● SOURCE DOCUMENT
╭──
NEW YORK — At midnight last Tuesday, the Midtown nightclub Happy Valley was just getting crowded. A DJ was playing a remix of “Sweet Dreams (Are Made of This)” and a gaggle of drag queens were dancing on a small stage in front of the bar. Above them, a woman in a black bikini was writhing around in a go-go booth. At the edge of the dance floor, a small group had formed around the party’s hostess, a 54-year-old woman named Susanne Bartsch. Decked out in a sexy, pale blue baby-doll dress and ripped black stockings, Bartsch looked very pleased that she’d managed to pack them in yet again.
“Michael Cunningham and Adam Moss are upstairs, Rita Schrager is here,” she said proudly. “Did you see Michael Musto? It’s better than two hours ago when John Waters was here.”
They say that everyone in New York gets at least one comeback, and Bartsch is having a big one right now. After several years out of the nightlife game, she made a return to the scene in November, turning a sleepy Tuesday night at a club no one had heard of into the hottest school-night dance party since Life closed its doors in 2000. Last Tuesday, the party practically spilled into the streets, as scores of fashionistas and hipsters ventured out after the new Versace store opening for a party in honor of club-kid designers Heatherette.
╰──
● COLLECTED MATERIAL
╭──
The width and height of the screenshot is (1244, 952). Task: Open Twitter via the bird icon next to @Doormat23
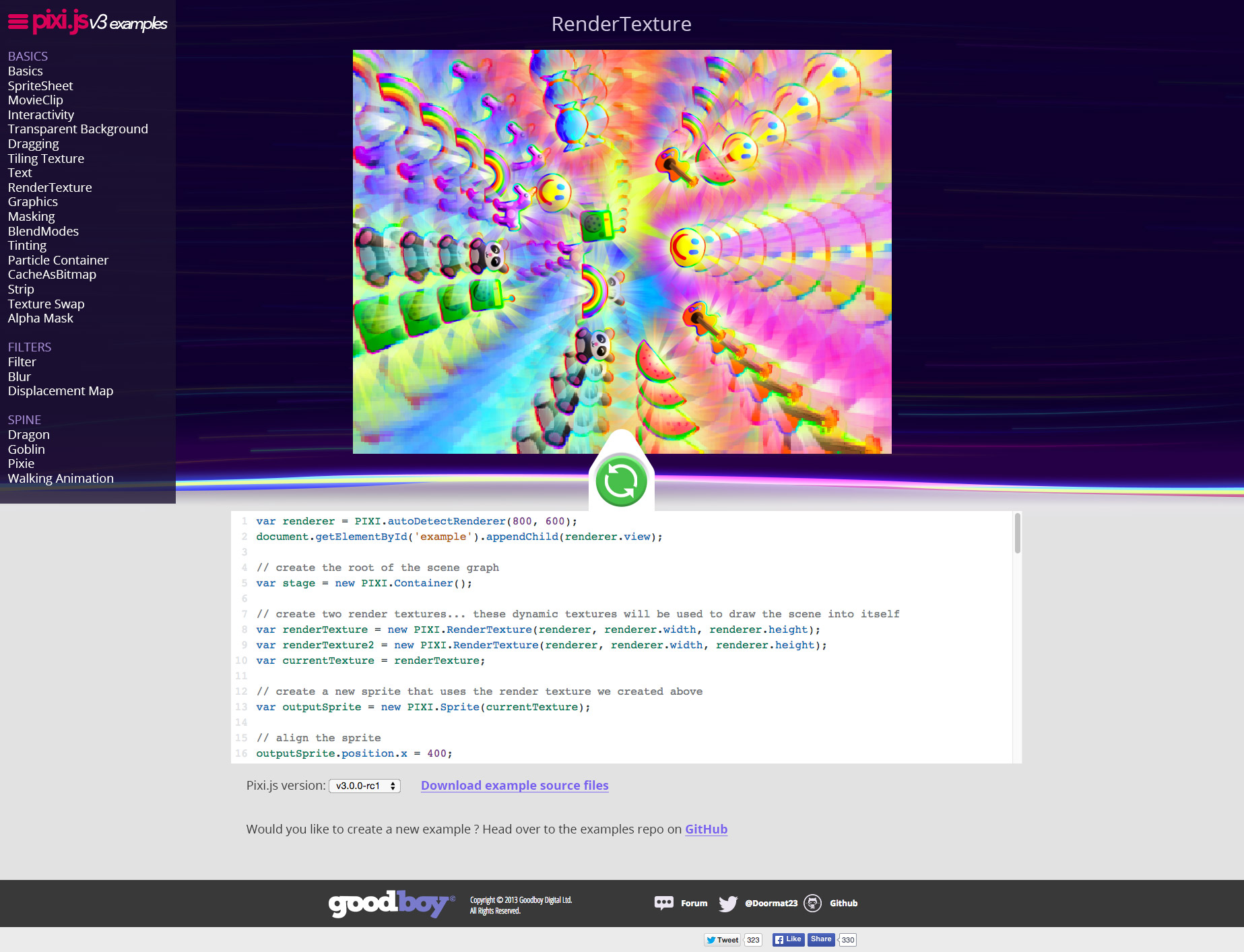pyautogui.click(x=728, y=903)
╰──
● REQUIREMENTS
Revise the part of the nightclub article that opens with the words "They say that" and closes with "club-kid designers Heatherette.", writing it out again with "hipsters" replaced by "artists". Use only the nightclub article.

● CORRECT ANSWER
They say that everyone in New York gets at least one comeback, and Bartsch is having a big one right now. After several years out of the nightlife game, she made a return to the scene in November, turning a sleepy Tuesday night at a club no one had heard of into the hottest school-night dance party since Life closed its doors in 2000. Last Tuesday, the party practically spilled into the streets, as scores of fashionistas and artists ventured out after the new Versace store opening for a party in honor of club-kid designers Heatherette.